Впрочем, некоторые трения в армяно-российских отношениях пытался использовать и Азербайджан. Добавим сюда и определенные страхи Баку относительно турецкой позиции (уступки Анкары Еревану, даже гипотетические, не раз в течение нынешнего года приводили в ступор политическое и экспертное сообщество прикаспийской республики). Отсюда и растущий интерес Баку к России. Эта тактика реализовывалась по-разному. С одной стороны, интенсификация двусторонних экономических связей (в 2008 году товарооборот между двумя странами вырос на 40%), признание позитивной российской роли в процессе. С другой стороны, использование российской политической терминологии, имеющей отношение к такому чувствительному для РФ эпизоду, как «пятидневная война». О «принуждении Армении к миру» в интервью известной бакинской газете «Зеркало» накануне годовщины «горячего августа» заявил азербайджанский посол в РФ Полад Бюль-Бюль оглы. Однако сближение Москвы и Баку ограничено многими факторами (продолжение союзнических отношений Москвы и Еревана, нежелание встать на одну сторону и стремление Кремля сохранять статус-кво в Карабахе). Невозможность решительного изменения российской позиции приводит к тому, что «потепления» в отношениях Москвы и Баку сменяются (как это было в начале 2009 года) «похолоданиями» (вспомним хотя бы пресловутый «Еревангейт»).
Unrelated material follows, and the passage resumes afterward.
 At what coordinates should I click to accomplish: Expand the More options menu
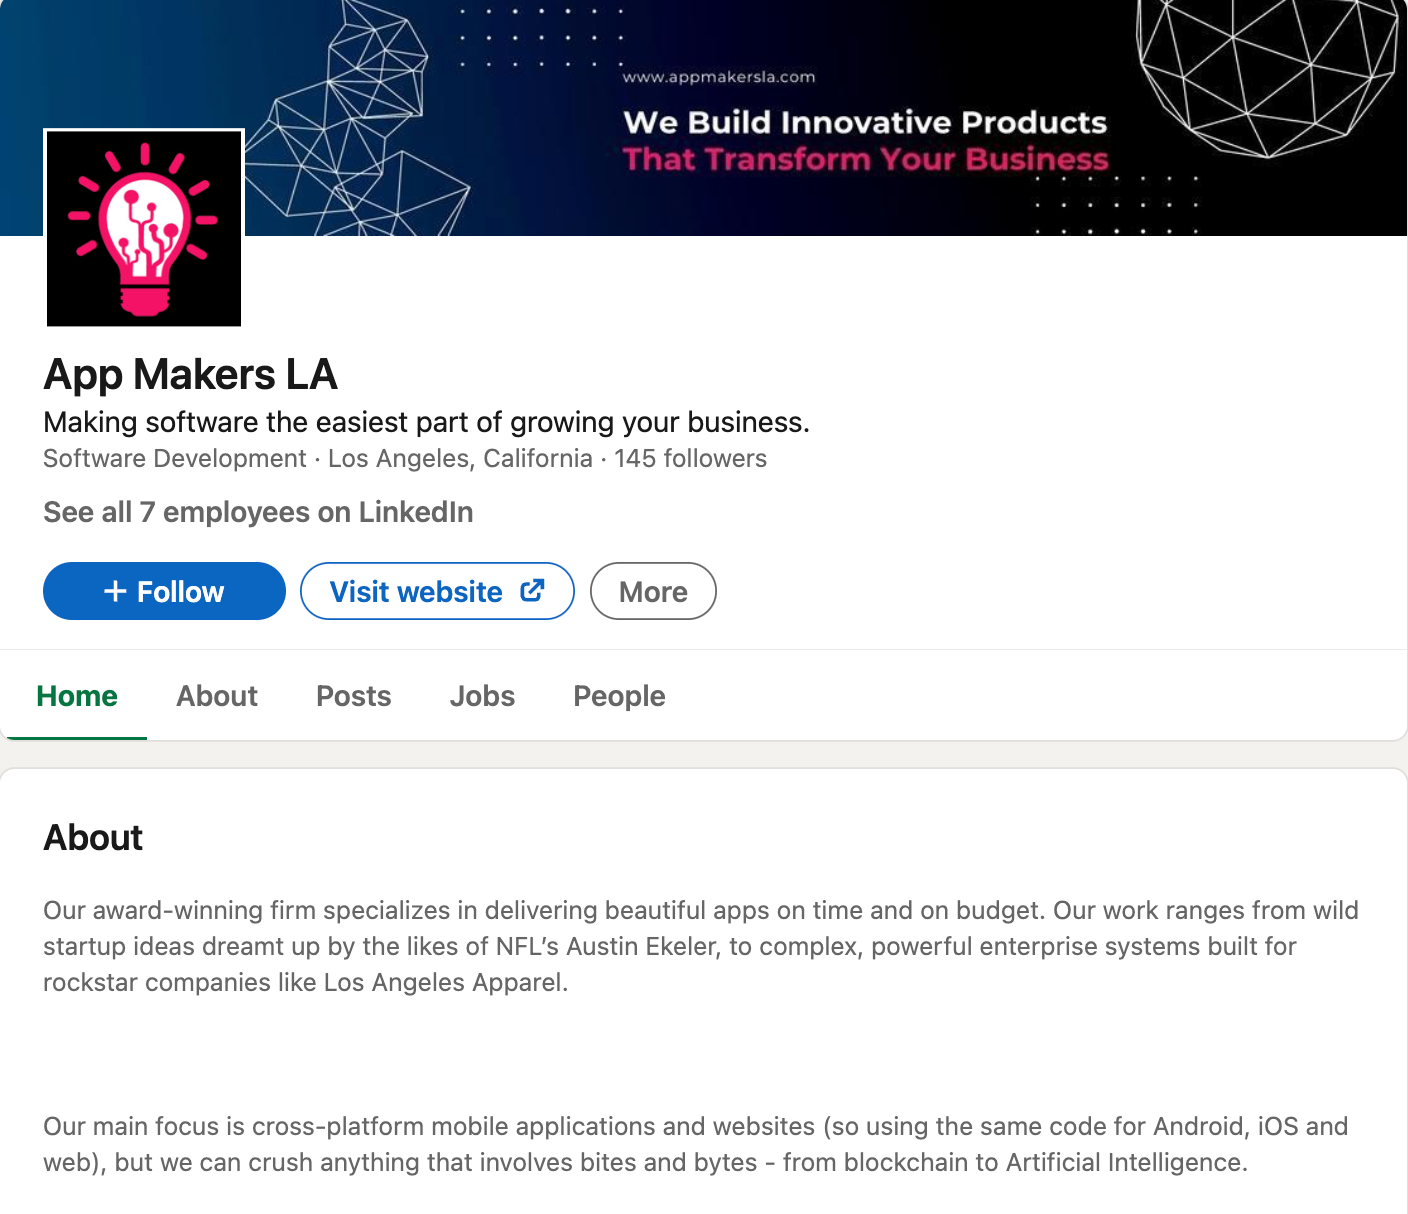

Сегодня, по прошествии года после «пятидневной войны», мы вполне можем говорить уже не о четырех, а о пяти кавказских государствах. Речь, прежде всего, о Турции, которая, начиная с выдвижения своего «Кавказского пакта», стала позиционировать себя в регионе как нечто большее, чем союзник США и «кандидат в ЕС ». Претензии на роль политического посредника (в особенности в «карабахском вопросе») дополняются энергетическими проектами (13 июля 2009 года Анкара подписала соглашение по «Набукко», проекту, являющемуся раздражителем для Москвы). В то же самое время Турция пока еще не стала оппонентом России. Более того, августовский визит в Анкару Владимира Путина (в результате чего между РФ и Турцией было подписано 15 межправительственных соглашений и 7 протоколов) некоторые турецкие эксперты уже назвали «кульминационным в историческом измерении». В то же самое время сближение с Россией не станет для Анкары отказом ни от продвижения в сторону ЕС , ни от оптимизации взаимоотношений с США . Ни Баку-Тбилиси-Джейхан, ни Баку-Тбилиси-Эрзерум, ни «Набукко» не будут свернуты, как бы они ни раздражали Кремль. Турецкое же миротворчество в Карабахе и на Южном Кавказе в целом будет реализовываться только в соответствии с интересами Анкары, а не по соображениям абстрактного гуманизма. Здесь иллюзий быть не должно. Трудно ожидать и резкого изменения позиции Анкары по признанию независимости Абхазии и Южной Осетии.
В любом случае, за год после разрушения старого статус-кво политический облик Южного, да и в целом Большого Кавказа чрезвычайно сильно изменился. Окончательные выводы еще невозможно делать, но некоторые новые интриги уже формируются.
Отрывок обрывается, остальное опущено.